→ **YANG DIMINTA**: Ulangi persis semua baris mulai dari baris yang memuat "Task: Open the purple jacket photo" sampai baris yang memuat "Instruction: Click the Watch episodes link", termasuk kedua baris itu. Gambar tidak perlu disertakan dalam jawaban.

→ **INFORMASI YANG DIBERIKAN**:

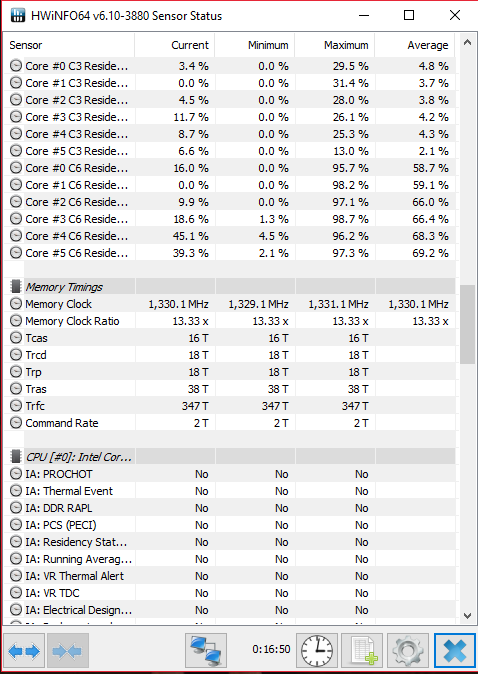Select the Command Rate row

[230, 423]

---

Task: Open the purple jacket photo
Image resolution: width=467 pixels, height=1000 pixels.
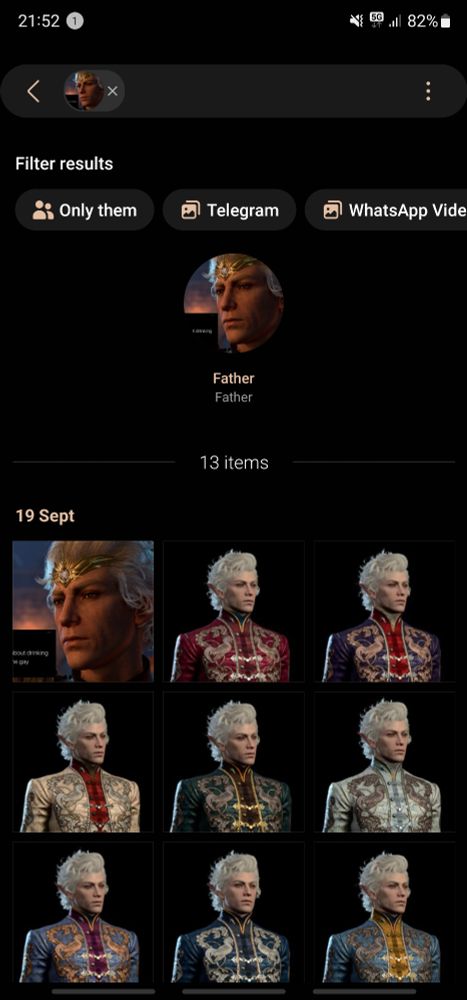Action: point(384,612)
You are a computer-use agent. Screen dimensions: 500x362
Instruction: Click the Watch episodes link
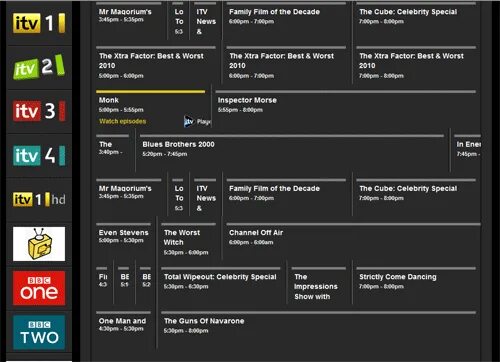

→ **JAWABAN TERTULIS**:
Task: Open the purple jacket photo
Image resolution: width=467 pixels, height=1000 pixels.
Action: point(384,612)
You are a computer-use agent. Screen dimensions: 500x362
Instruction: Click the Watch episodes link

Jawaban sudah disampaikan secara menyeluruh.